▸ **PROBLEM TO SOLVE**
Arrange every line of the records below as a Markdown table with the columns Row and Line, numbering each line and leaving out blank lines.

-- Start --

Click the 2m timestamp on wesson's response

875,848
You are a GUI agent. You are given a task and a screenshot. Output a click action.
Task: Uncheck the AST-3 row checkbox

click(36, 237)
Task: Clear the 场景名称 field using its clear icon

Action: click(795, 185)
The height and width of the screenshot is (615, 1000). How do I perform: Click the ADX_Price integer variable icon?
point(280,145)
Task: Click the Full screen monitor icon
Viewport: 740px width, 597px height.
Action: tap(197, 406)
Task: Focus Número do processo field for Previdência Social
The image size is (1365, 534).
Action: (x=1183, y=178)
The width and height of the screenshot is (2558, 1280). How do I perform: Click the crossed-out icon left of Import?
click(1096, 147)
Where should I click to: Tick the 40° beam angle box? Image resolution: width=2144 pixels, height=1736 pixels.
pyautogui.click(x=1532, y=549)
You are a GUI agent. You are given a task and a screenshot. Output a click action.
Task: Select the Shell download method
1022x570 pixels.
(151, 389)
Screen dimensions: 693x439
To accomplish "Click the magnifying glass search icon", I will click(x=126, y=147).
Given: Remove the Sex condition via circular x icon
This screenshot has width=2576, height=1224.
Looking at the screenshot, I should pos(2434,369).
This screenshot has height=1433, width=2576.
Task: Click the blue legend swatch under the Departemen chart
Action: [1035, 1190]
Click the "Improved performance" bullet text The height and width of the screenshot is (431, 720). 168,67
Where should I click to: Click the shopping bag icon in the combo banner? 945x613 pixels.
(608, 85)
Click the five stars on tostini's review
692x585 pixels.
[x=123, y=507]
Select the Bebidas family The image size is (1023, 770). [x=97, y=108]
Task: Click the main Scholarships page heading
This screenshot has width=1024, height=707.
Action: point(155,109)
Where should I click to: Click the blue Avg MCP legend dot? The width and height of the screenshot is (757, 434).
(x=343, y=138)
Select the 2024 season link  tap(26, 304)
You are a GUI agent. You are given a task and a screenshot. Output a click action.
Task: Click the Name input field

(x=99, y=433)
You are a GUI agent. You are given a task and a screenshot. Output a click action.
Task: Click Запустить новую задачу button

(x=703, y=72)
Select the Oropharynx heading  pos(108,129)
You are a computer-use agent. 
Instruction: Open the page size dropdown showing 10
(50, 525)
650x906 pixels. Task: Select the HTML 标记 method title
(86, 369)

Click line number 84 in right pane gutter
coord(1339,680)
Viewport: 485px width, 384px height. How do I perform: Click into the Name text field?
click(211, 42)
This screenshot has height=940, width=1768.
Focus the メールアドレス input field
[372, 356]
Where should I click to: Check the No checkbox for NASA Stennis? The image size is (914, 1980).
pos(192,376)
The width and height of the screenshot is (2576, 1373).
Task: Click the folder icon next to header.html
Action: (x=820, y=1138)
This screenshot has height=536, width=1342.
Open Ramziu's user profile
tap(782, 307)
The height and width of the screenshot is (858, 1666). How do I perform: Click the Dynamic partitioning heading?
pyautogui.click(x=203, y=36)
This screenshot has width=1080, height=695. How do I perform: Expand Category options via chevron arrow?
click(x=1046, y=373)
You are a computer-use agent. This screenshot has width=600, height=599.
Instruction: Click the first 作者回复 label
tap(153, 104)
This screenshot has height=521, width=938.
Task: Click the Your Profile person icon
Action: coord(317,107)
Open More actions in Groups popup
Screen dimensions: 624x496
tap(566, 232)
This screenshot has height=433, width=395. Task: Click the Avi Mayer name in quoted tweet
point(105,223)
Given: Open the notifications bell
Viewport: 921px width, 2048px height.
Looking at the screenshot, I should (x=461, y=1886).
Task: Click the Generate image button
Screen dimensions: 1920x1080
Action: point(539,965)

-- End --

▸ **CORRECT ANSWER**
| Row | Line |
|---|---|
| 1 | Click the 2m timestamp on wesson's response |
| 2 | 875,848 |
| 3 | You are a GUI agent. You are given a task and a screenshot. Output a click action. |
| 4 | Task: Uncheck the AST-3 row checkbox |
| 5 | click(36, 237) |
| 6 | Task: Clear the 场景名称 field using its clear icon |
| 7 | Action: click(795, 185) |
| 8 | The height and width of the screenshot is (615, 1000). How do I perform: Click the ADX_Price integer variable icon? |
| 9 | point(280,145) |
| 10 | Task: Click the Full screen monitor icon |
| 11 | Viewport: 740px width, 597px height. |
| 12 | Action: tap(197, 406) |
| 13 | Task: Focus Número do processo field for Previdência Social |
| 14 | The image size is (1365, 534). |
| 15 | Action: (x=1183, y=178) |
| 16 | The width and height of the screenshot is (2558, 1280). How do I perform: Click the crossed-out icon left of Import? |
| 17 | click(1096, 147) |
| 18 | Where should I click to: Tick the 40° beam angle box? Image resolution: width=2144 pixels, height=1736 pixels. |
| 19 | pyautogui.click(x=1532, y=549) |
| 20 | You are a GUI agent. You are given a task and a screenshot. Output a click action. |
| 21 | Task: Select the Shell download method |
| 22 | 1022x570 pixels. |
| 23 | (151, 389) |
| 24 | Screen dimensions: 693x439 |
| 25 | To accomplish "Click the magnifying glass search icon", I will click(x=126, y=147). |
| 26 | Given: Remove the Sex condition via circular x icon |
| 27 | This screenshot has width=2576, height=1224. |
| 28 | Looking at the screenshot, I should pos(2434,369). |
| 29 | This screenshot has height=1433, width=2576. |
| 30 | Task: Click the blue legend swatch under the Departemen chart |
| 31 | Action: [1035, 1190] |
| 32 | Click the "Improved performance" bullet text The height and width of the screenshot is (431, 720). 168,67 |
| 33 | Where should I click to: Click the shopping bag icon in the combo banner? 945x613 pixels. |
| 34 | (608, 85) |
| 35 | Click the five stars on tostini's review |
| 36 | 692x585 pixels. |
| 37 | [x=123, y=507] |
| 38 | Select the Bebidas family The image size is (1023, 770). [x=97, y=108] |
| 39 | Task: Click the main Scholarships page heading |
| 40 | This screenshot has width=1024, height=707. |
| 41 | Action: point(155,109) |
| 42 | Where should I click to: Click the blue Avg MCP legend dot? The width and height of the screenshot is (757, 434). |
| 43 | (x=343, y=138) |
| 44 | Select the 2024 season link  tap(26, 304) |
| 45 | You are a GUI agent. You are given a task and a screenshot. Output a click action. |
| 46 | Task: Click the Name input field |
| 47 | (x=99, y=433) |
| 48 | You are a GUI agent. You are given a task and a screenshot. Output a click action. |
| 49 | Task: Click Запустить новую задачу button |
| 50 | (x=703, y=72) |
| 51 | Select the Oropharynx heading  pos(108,129) |
| 52 | You are a computer-use agent.  |
| 53 | Instruction: Open the page size dropdown showing 10 |
| 54 | (50, 525) |
| 55 | 650x906 pixels. Task: Select the HTML 标记 method title |
| 56 | (86, 369) |
| 57 | Click line number 84 in right pane gutter |
| 58 | coord(1339,680) |
| 59 | Viewport: 485px width, 384px height. How do I perform: Click into the Name text field? |
| 60 | click(211, 42) |
| 61 | This screenshot has height=940, width=1768. |
| 62 | Focus the メールアドレス input field |
| 63 | [372, 356] |
| 64 | Where should I click to: Check the No checkbox for NASA Stennis? The image size is (914, 1980). |
| 65 | pos(192,376) |
| 66 | The width and height of the screenshot is (2576, 1373). |
| 67 | Task: Click the folder icon next to header.html |
| 68 | Action: (x=820, y=1138) |
| 69 | This screenshot has height=536, width=1342. |
| 70 | Open Ramziu's user profile |
| 71 | tap(782, 307) |
| 72 | The height and width of the screenshot is (858, 1666). How do I perform: Click the Dynamic partitioning heading? |
| 73 | pyautogui.click(x=203, y=36) |
| 74 | This screenshot has width=1080, height=695. How do I perform: Expand Category options via chevron arrow? |
| 75 | click(x=1046, y=373) |
| 76 | You are a computer-use agent. This screenshot has width=600, height=599. |
| 77 | Instruction: Click the first 作者回复 label |
| 78 | tap(153, 104) |
| 79 | This screenshot has height=521, width=938. |
| 80 | Task: Click the Your Profile person icon |
| 81 | Action: coord(317,107) |
| 82 | Open More actions in Groups popup |
| 83 | Screen dimensions: 624x496 |
| 84 | tap(566, 232) |
| 85 | This screenshot has height=433, width=395. Task: Click the Avi Mayer name in quoted tweet |
| 86 | point(105,223) |
| 87 | Given: Open the notifications bell |
| 88 | Viewport: 921px width, 2048px height. |
| 89 | Looking at the screenshot, I should (x=461, y=1886). |
| 90 | Task: Click the Generate image button |
| 91 | Screen dimensions: 1920x1080 |
| 92 | Action: point(539,965) |